Thomas J. Leeper edited this page Mar 29, 2015 · 1 revision

Sometimes you may have multiple similar HITs that you would like to make available to workers but you would only like a given worker to complete one of those HITs (or some subset thereof). For example, perhaps two HITs represent different experimental conditions and you would like to randomly make only one of the HITs available to a worker. One standard approach to this problem is to create a Qualification (perhaps using a Qualification Test) and attach different QualificationRequirement values to each HIT based on that Qualification. Another approach, described here, involves creating a requestable Qualification with no test and then randomly assign values for the Qualification to each worker who requests the Qualification. This tutorial walks through how to dynamically, randomly assign Qualification values to workers whenever they request the Qualification, thus randomly making one of two HITs available to each worker.

Step 1. Create Qualification

The first step is to create a requestable QualificationType:

qual1 <- CreateQualificationType(name="Requestable, No-test Qualification",
           description="Just request this Qualification and it will be granted momentarily",
           status = "Active",
           keywords="requestable, no-test, quick, easy")

Step 2. Create HITs

Then, we need to create two HITs, where each HIT has a different QualificationRequirement value for the new Qualification we just created. We'll start by creating two QualificationRequirement objects:

score1 <- GenerateQualificationRequirement(qual1$QualificationTypeId, "==", "1", preview = TRUE)
score2 <- GenerateQualificationRequirement(qual1$QualificationTypeId, "==", "2", preview = TRUE)

Note the preview = TRUE option means that workers will not be able to view the contents of each HIT unless they have the Qualification at the specified value.
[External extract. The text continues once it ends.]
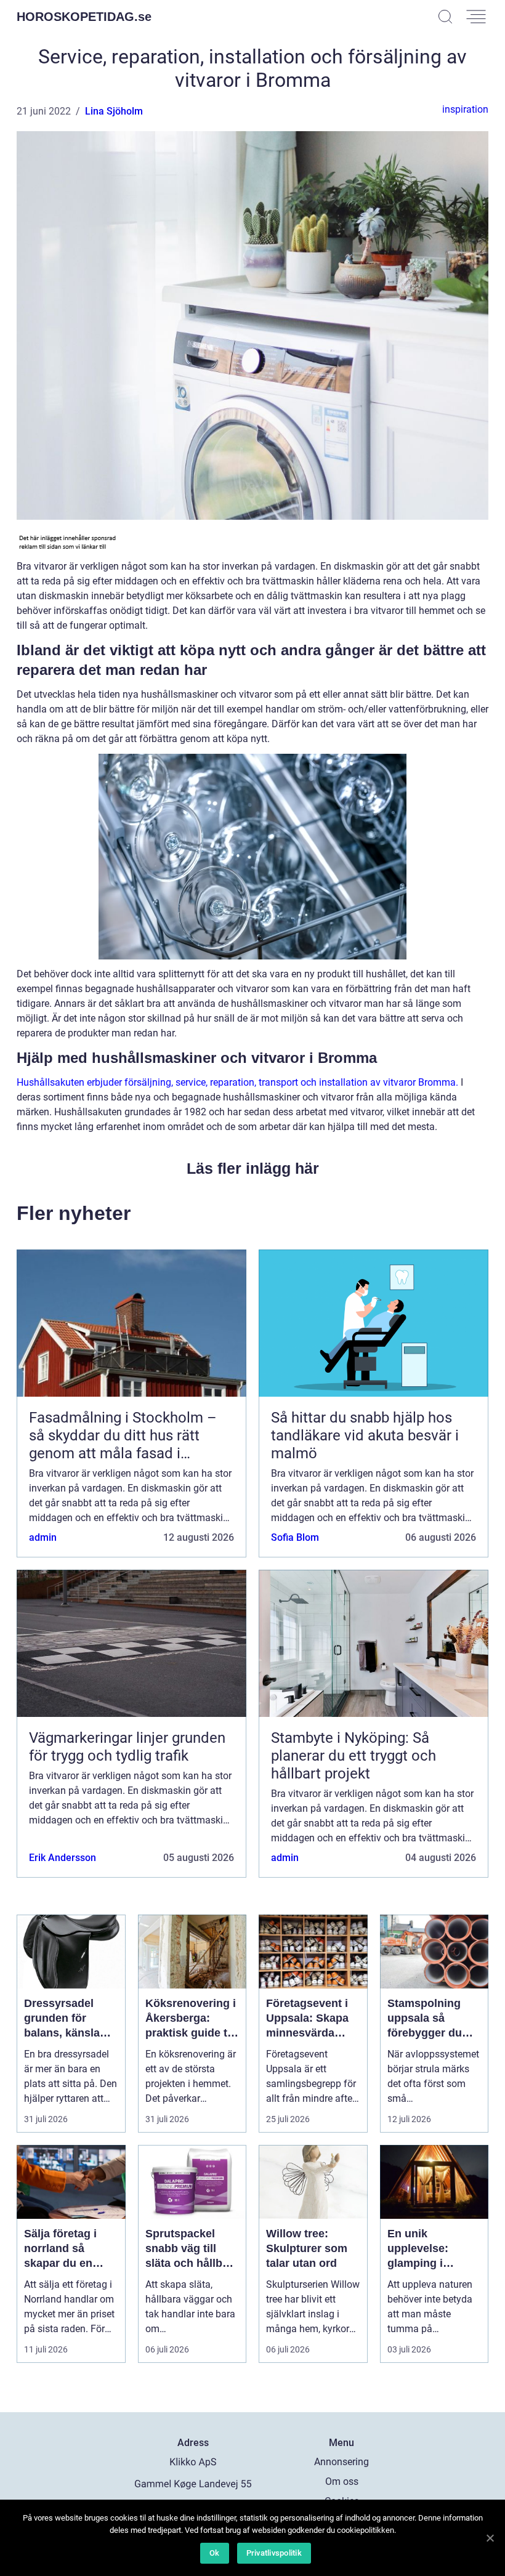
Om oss (341, 2481)
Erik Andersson (62, 1857)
This prevents cross-condition contamination.

Next we create two HITs (one using each of the above QualificationRequirements):

hit1 <- CreateHIT(  
  question = GenerateExternalQuestion("https://www.example.com/HIT1.html","400")$string,
  annotation = "Random Assignment Experiment",
  assignments = "50",
  title = "A survey about social issues in the United States",
  description = "A survey about social issues in the United States",
  reward = ".50",
  duration = seconds(hours=1),
  expiration = seconds(days=1),
  keywords = "survey, question, answers, research, politics, opinion",
  auto.approval.delay = seconds(days=1),
  qual.req = score1 # QualificationRequirement `score1`
)
hit2 <- CreateHIT(  
  question = GenerateExternalQuestion("https://www.example.com/HIT2.html","400")$string,
  annotation = "Random Assignment Experiment",
  assignments = "50",
  title = "A survey about social issues in the United States",
  description = "A survey about social issues in the United States",
  reward = ".50",
  duration = seconds(hours=1),
  expiration = seconds(days=1),
  keywords = "survey, question, answers, research, politics, opinion",
  auto.approval.delay = seconds(days=1),
  qual.req = score2 # QualificationRequirement `score2`
)

Step 3. Poll for Qualification Requests

With the two HITs created, they will now be visible to workers but workers will not be able to preview or accept either HIT because no workers are qualified to view or complete them. When a worker views the HITs, they'll see something like the following:

Imgur

If a worker clicks the Why? link, they'll see a screen explaining why they cannot access the HIT:

Imgur

And from there or the original HIT screen, they can request the qualification, which will lead them to a screen like this:

Imgur

If they click Continue, they'll receive a confirmation message indicating that a QualificationRequest has been sent to you (the requester):

Imgur

In MTurkR, we can retrieve this QualificationRequest using GetQualificationRequests:

(qrs <- GetQualificationRequests())
# 1 Requests Retrieved
#           QualificationRequestId            QualificationTypeId      SubjectId           SubmitTime Answer
# 2 32912ICPSFFYQNOSJDHCFQGVZNHLUH 3T04ZEB6XQ81KXFC1TYHYG6T9GXA58 A1RO9UJNWXMU65 2015-03-29T21:16:20Z   <NA>

The output shows the QualificationRequestId which can be used to grant or reject the QualificationRequest. Note that GetQualificationRequests uses SubjectId instead of WorkerId (for some inexplicable reason).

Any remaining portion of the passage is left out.